1.2.2 Les NO synthases

1.2.2.1 Généralités

La synthèse de NO est catalysée par une famille d’enzymes appelées NO synthases (NOS). Trois isoformes distinctes de NOS ont été décrites chez les mammifères à partir de 198926. Elles sont les produits de gènes indépendants, localisés sur des chromosomes différents, et se distinguent par une localisation subcellulaire et tissulaire, une régulation et des propriétés catalytiques qui leur sont propres. Leur clonage et leur purification ont été réalisés entre 1991 et 1994. La nomenclature la plus couramment utilisée est la suivante : nNOS (aussi nommée Type I, NOS-I ou NOS-1) d’abord isolée du tissu neuronal où elle est prédominante, iNOS (Type II, NOS-II ou NOS-2) qui est inductible dans une grande variété de cellules et tissus, et eNOS (Type III, NOS-III ou NOS-3) pour l’isoforme découverte originellement dans les cellules endothéliales vasculaires.
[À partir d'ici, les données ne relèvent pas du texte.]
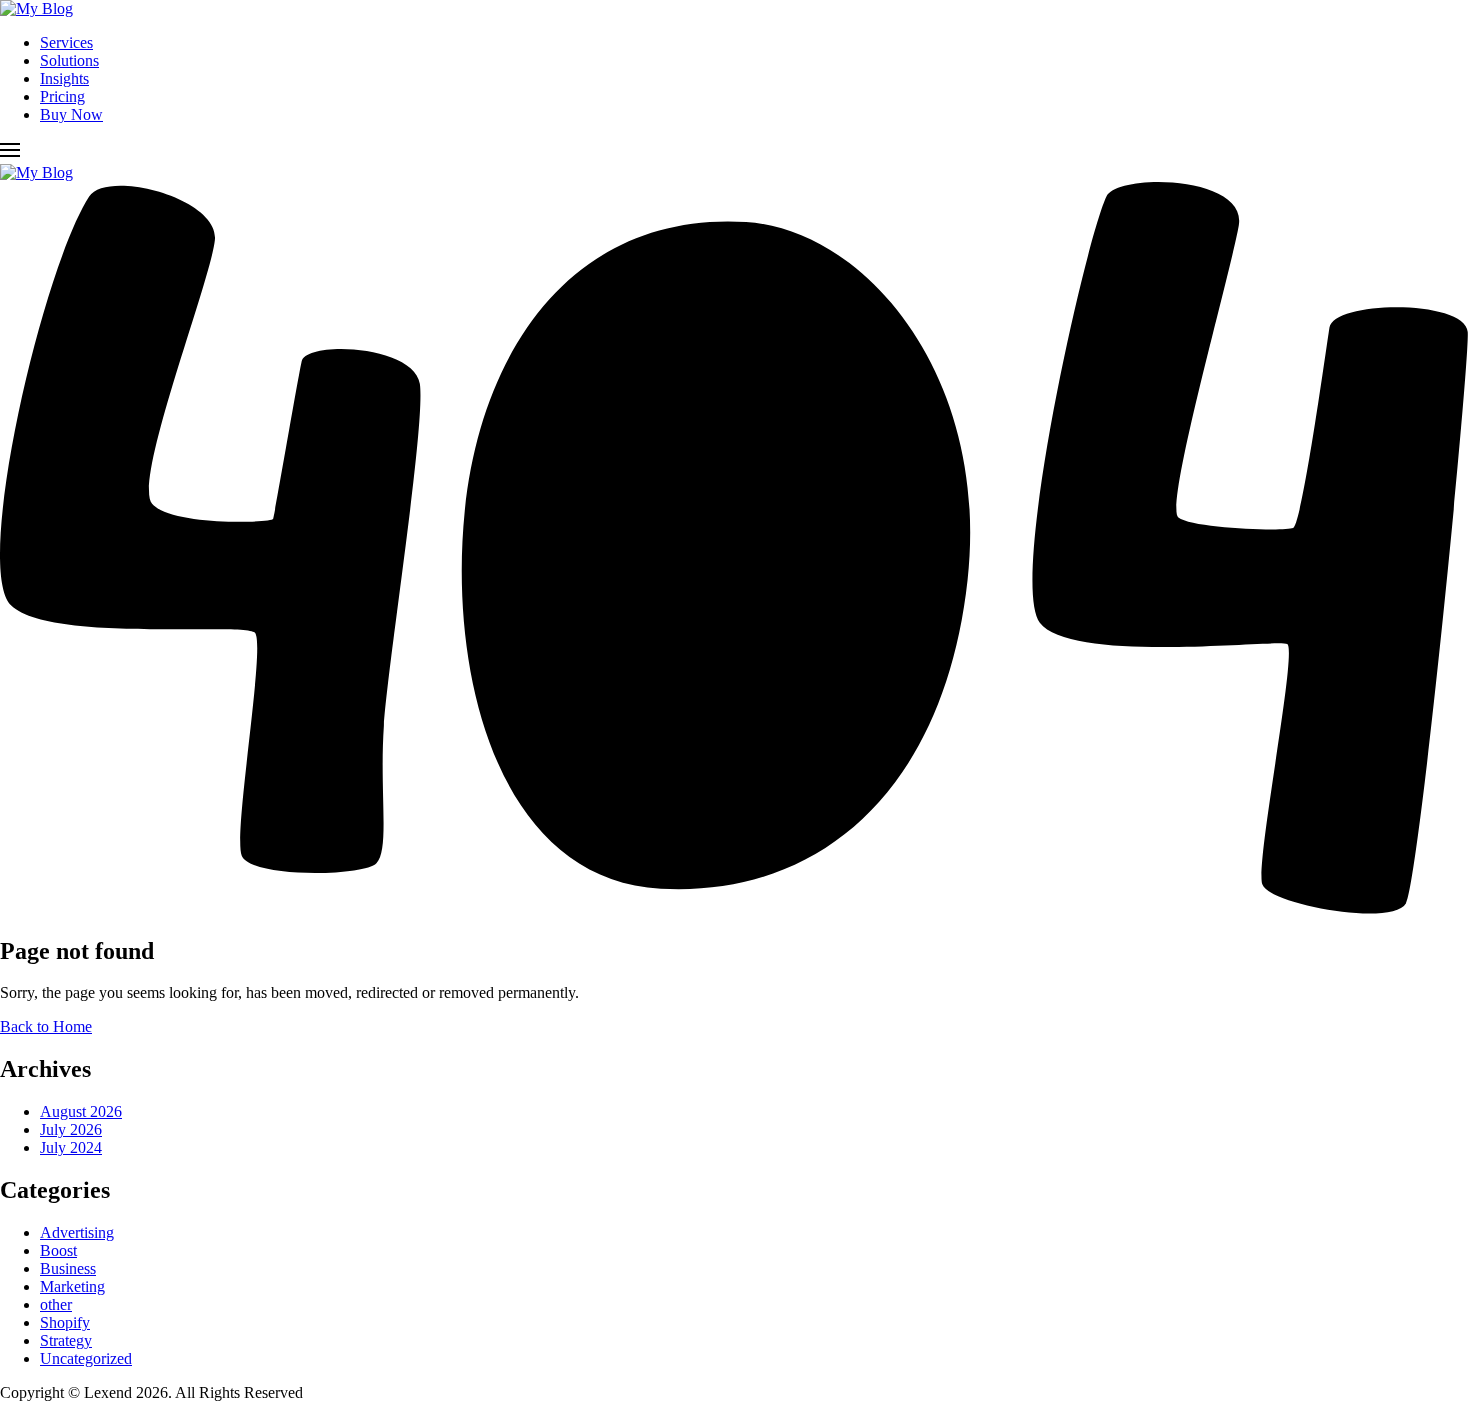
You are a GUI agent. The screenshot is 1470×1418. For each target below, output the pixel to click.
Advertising (77, 1232)
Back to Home (46, 1026)
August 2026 (81, 1111)
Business (68, 1268)
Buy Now (71, 114)
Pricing (62, 96)
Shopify (65, 1322)
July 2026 (71, 1129)
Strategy (66, 1340)
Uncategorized (86, 1358)
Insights (64, 78)
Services (66, 42)
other (56, 1304)
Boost (58, 1250)
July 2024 (71, 1147)
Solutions (69, 60)
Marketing (72, 1286)
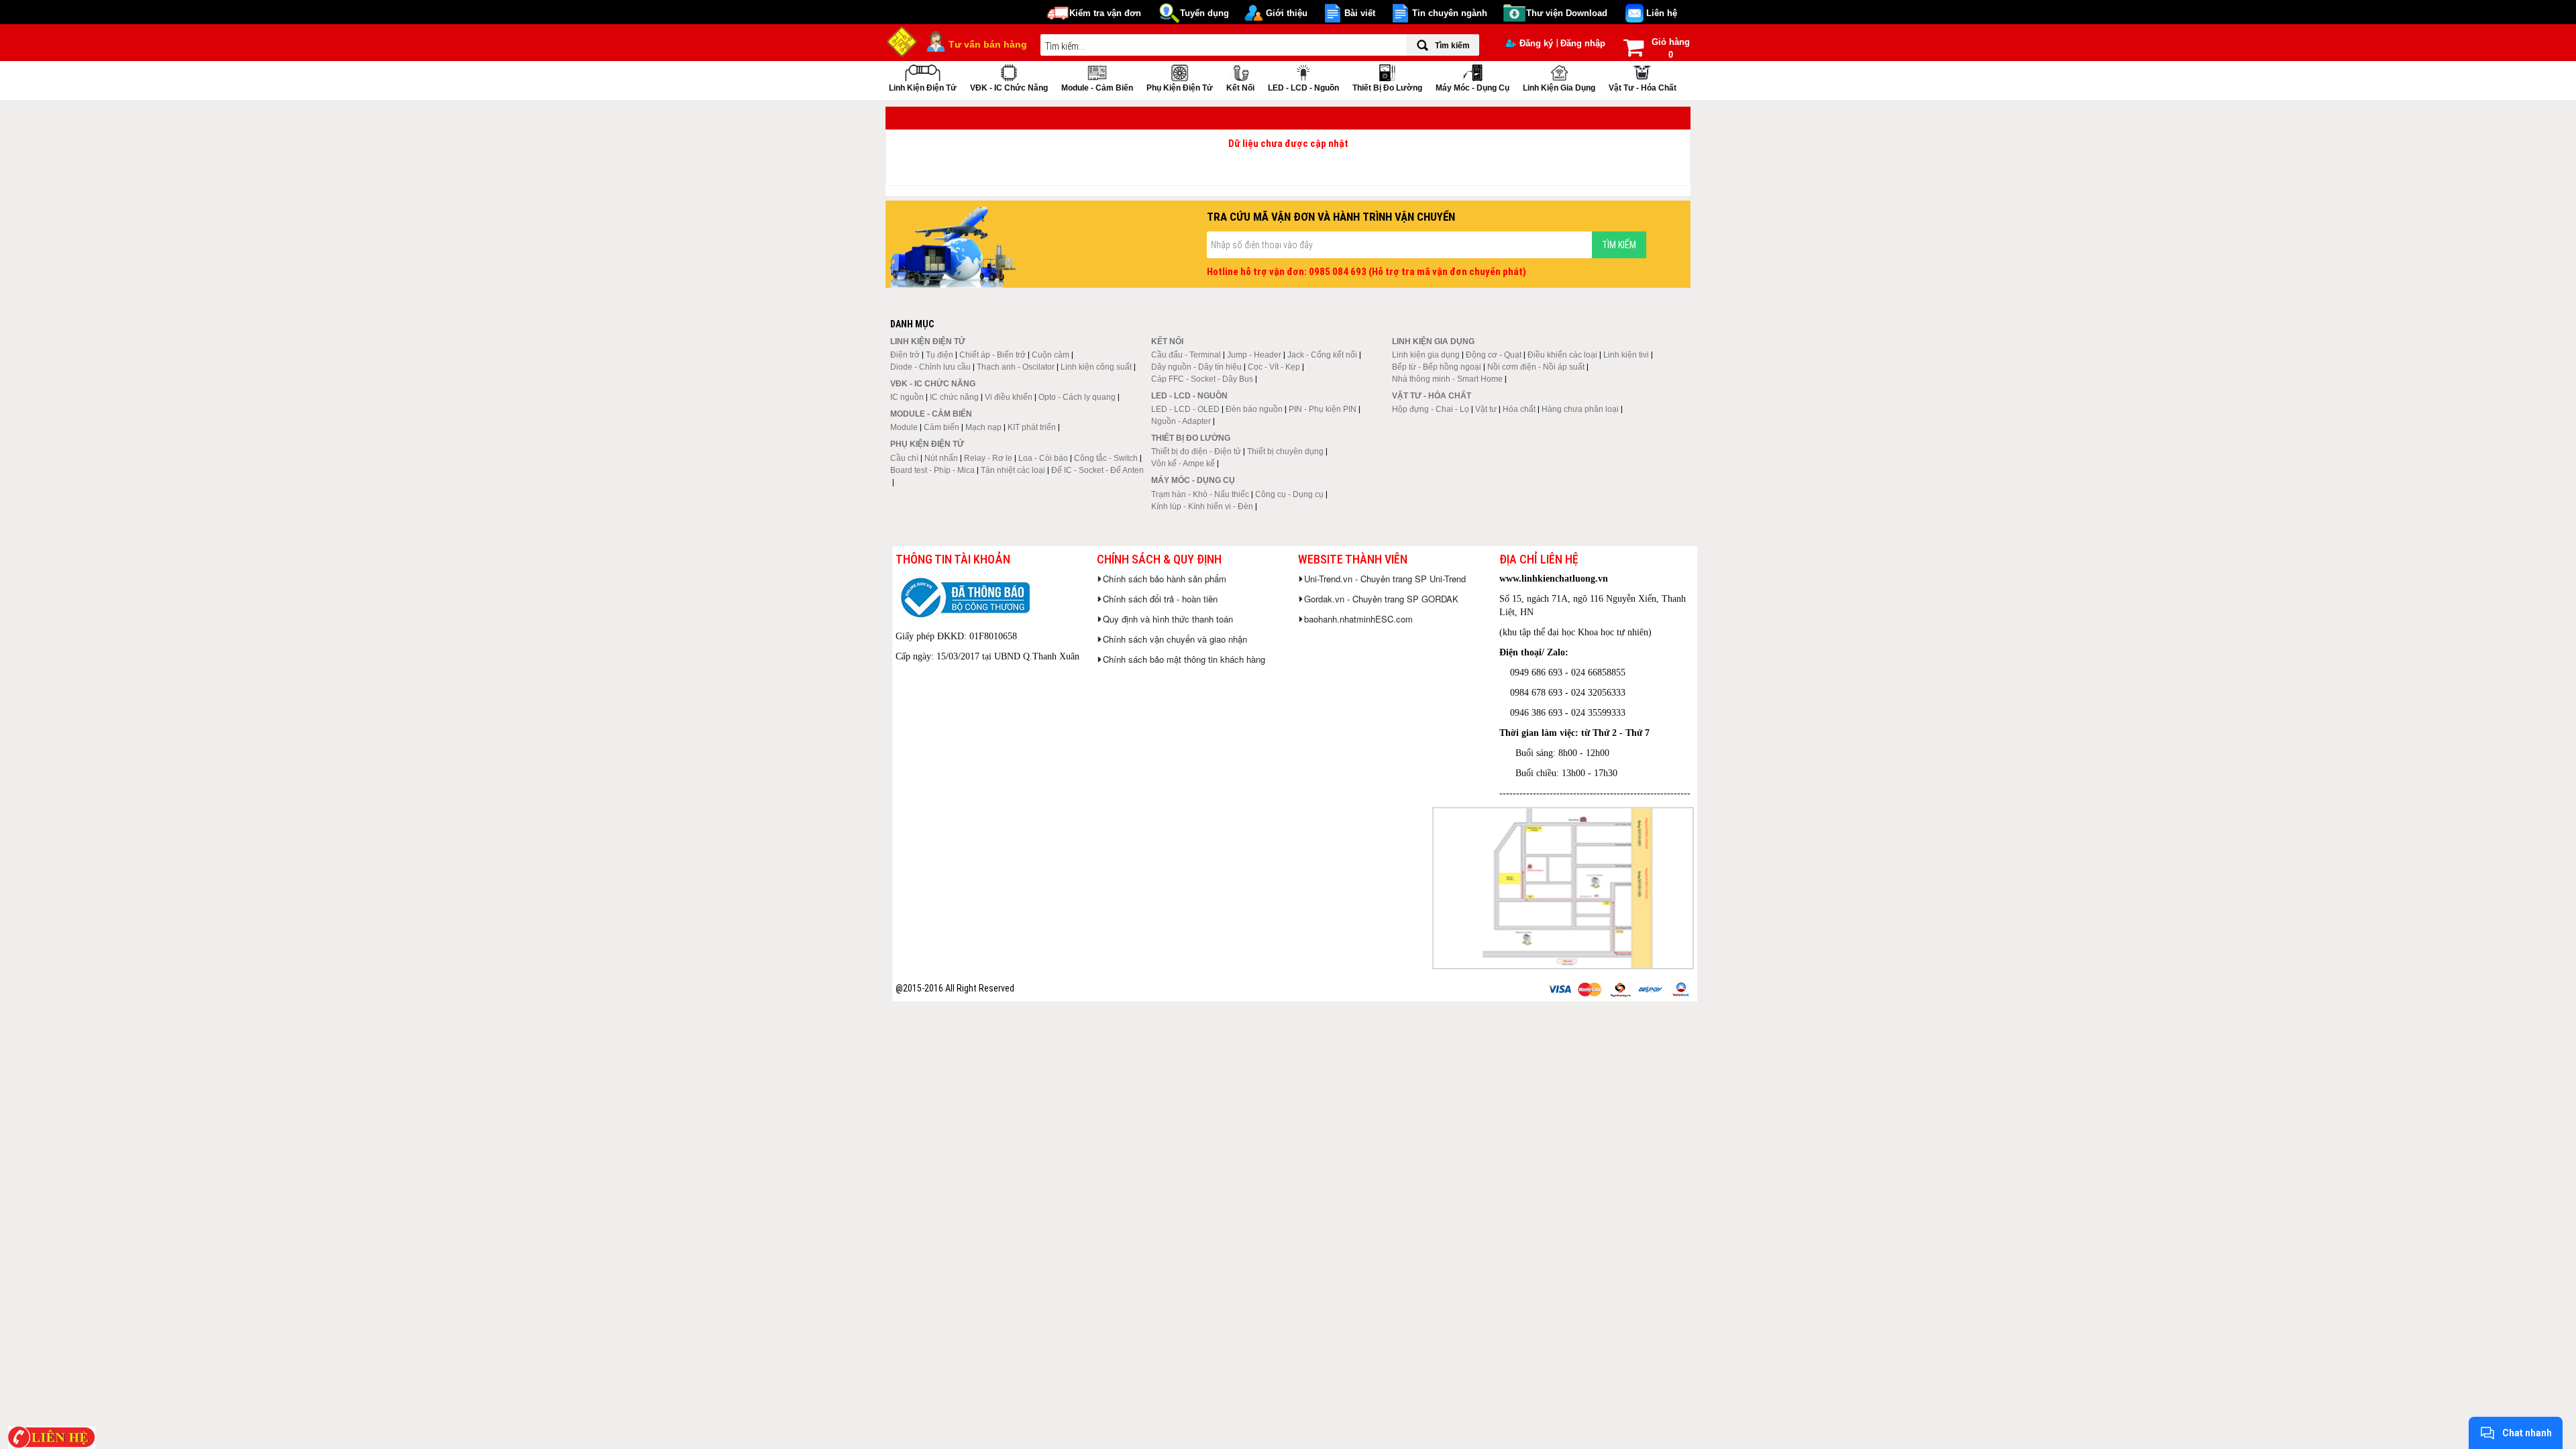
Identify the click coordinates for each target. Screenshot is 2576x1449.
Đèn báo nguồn (1254, 409)
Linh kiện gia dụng (1559, 88)
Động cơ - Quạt (1493, 355)
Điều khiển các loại (1562, 355)
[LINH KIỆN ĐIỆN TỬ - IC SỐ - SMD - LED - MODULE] (902, 40)
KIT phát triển (1032, 427)
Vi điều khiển (1008, 397)
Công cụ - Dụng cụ (1289, 494)
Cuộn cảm (1050, 355)
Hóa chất (1519, 409)
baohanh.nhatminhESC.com (1358, 618)
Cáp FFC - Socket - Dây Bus (1202, 379)
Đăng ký (1536, 43)
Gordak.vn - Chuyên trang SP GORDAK (1381, 598)
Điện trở (905, 355)
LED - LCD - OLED (1185, 409)
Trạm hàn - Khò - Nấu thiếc (1200, 494)
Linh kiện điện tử (923, 88)
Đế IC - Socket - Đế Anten (1097, 470)
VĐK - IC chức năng (1009, 88)
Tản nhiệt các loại (1013, 470)
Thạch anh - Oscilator (1016, 367)
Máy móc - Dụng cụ (1472, 88)
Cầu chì (904, 458)
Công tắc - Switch (1106, 458)
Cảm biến (941, 427)
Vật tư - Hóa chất (1642, 88)
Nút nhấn (941, 458)
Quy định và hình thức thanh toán (1168, 618)
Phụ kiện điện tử (1179, 88)
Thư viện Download (1566, 13)
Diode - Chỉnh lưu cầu (930, 367)
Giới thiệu (1286, 13)
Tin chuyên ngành (1449, 13)
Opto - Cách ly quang (1077, 397)
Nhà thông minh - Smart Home (1447, 379)
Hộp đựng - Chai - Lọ (1430, 409)
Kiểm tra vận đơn (1105, 13)
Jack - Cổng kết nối (1322, 355)
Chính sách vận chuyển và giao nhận (1175, 639)
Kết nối (1240, 88)
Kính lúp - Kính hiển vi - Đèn (1202, 506)
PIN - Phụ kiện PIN (1322, 409)
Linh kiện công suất (1096, 367)
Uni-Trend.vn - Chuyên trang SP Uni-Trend (1385, 578)
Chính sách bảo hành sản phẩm (1164, 578)
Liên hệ (1661, 13)
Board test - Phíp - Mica (932, 470)
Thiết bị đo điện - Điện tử (1196, 451)
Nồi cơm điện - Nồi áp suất (1536, 367)
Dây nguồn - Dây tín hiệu (1196, 367)
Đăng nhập (1582, 43)
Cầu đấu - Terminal (1186, 355)
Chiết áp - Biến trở (992, 355)
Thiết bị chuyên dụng (1285, 451)
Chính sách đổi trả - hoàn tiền (1160, 598)
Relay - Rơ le (988, 458)
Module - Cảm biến (1097, 88)
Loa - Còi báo (1043, 458)
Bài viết (1359, 13)
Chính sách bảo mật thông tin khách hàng (1184, 659)
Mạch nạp (983, 427)
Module (904, 427)
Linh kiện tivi (1626, 355)
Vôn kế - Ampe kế (1183, 463)
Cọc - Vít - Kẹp (1274, 367)
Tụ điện (939, 355)
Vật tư (1486, 409)
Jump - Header (1254, 355)
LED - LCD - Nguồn (1303, 88)
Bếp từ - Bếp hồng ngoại (1436, 367)
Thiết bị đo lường (1387, 88)
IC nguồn (907, 397)
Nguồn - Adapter (1181, 421)
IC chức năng (954, 397)
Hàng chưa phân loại (1580, 409)
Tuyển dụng (1204, 13)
Les NOS sont également parfois classées selon leur mécanisme d’expression et leur dépendance au calcium : les NOS constitutives (eNOS et nNOS), pour lesquelles une augmentation de la concentration intracellulaire en Ca2+ est nécessaire à la production de NO, et la NOS inductible (iNOS), dont l’activité est indépendante des flux calciques. Le potentiel de synthèse de NO par les NOS constitutives (concentrations nanomolaires) est très inférieur à celui de la NOS inductible (concentrations sub-micromolaires). L’idée selon laquelle la eNOS et la nNOS sont exprimées de façon constitutive tandis que la iNOS est induite durant la réponse immunitaire est vraie dans la majeure partie des situations. Cette classification est toutefois désuète du fait de l’existence de conditions entraînant une hausse de l’expression génique pour les enzymes constitutives : la eNOS voit par exemple son niveau d’expression augmenté dans

certaines situations comme la stimulation par des œstrogènes, l’hyperthermie, l’exercice physique et les forces de cisaillement hémodynamiques27–30. A l’inverse, il existe des conditions physiologiques faisant de la iNOS une enzyme exprimée « constitutivement », comme c’est par exemple le cas dans le colon, la trachée, les poumons et le foie31–33.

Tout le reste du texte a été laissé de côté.